_Short problem_
Please pull out each line of the data below that contains the string "screenshot", treating uppercase and lowercase as different.

_Dataset entries_

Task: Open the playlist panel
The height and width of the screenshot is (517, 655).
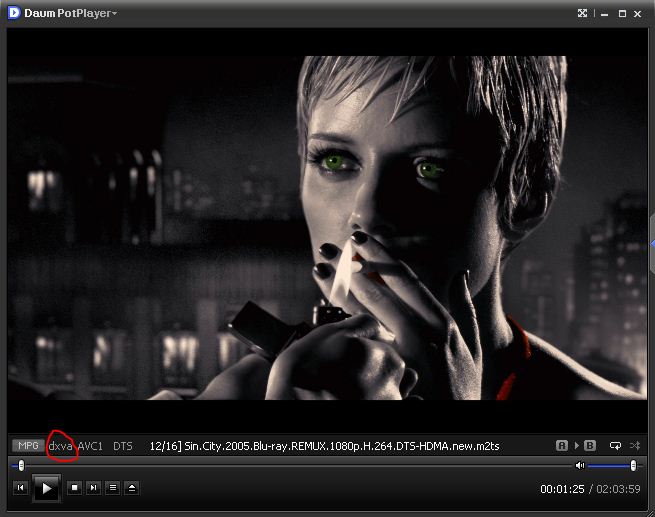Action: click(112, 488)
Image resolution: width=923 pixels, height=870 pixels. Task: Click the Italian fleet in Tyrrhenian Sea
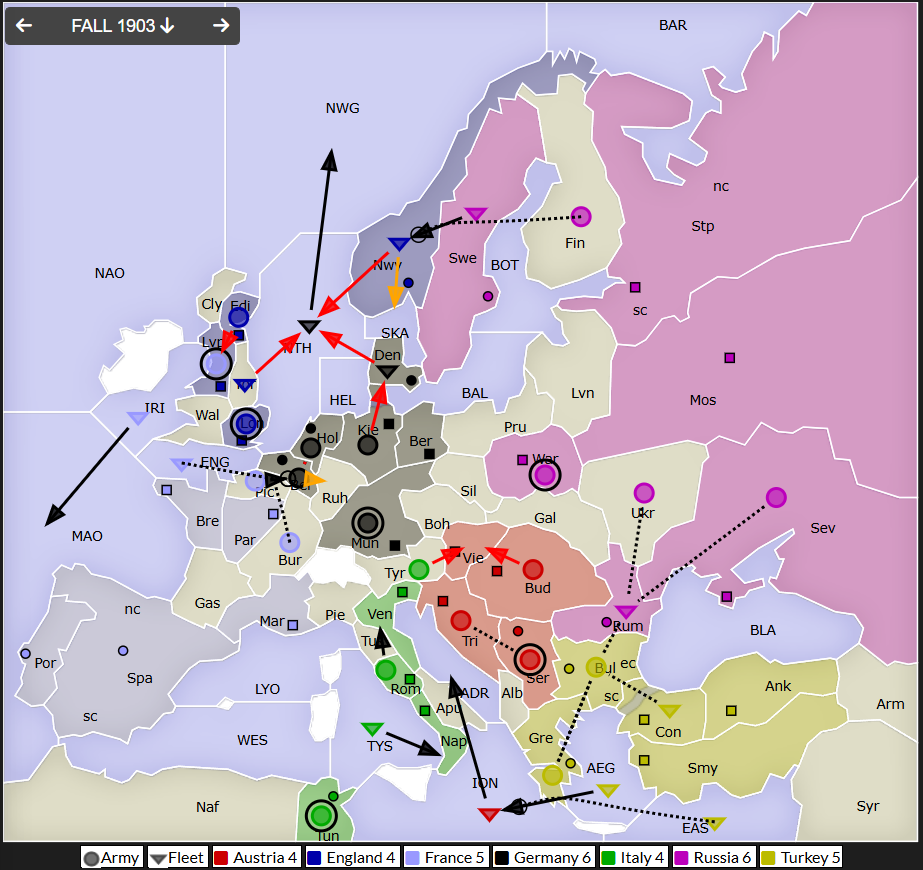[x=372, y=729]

---

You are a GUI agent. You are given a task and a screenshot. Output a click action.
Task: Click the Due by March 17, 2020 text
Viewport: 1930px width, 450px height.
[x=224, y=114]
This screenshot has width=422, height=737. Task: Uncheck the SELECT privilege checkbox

_Response for this exercise_
The height and width of the screenshot is (517, 655).
You are a GUI agent. You are given a task and a screenshot. Output a click action.
This screenshot has width=422, height=737. Task: Uncheck the SELECT privilege checkbox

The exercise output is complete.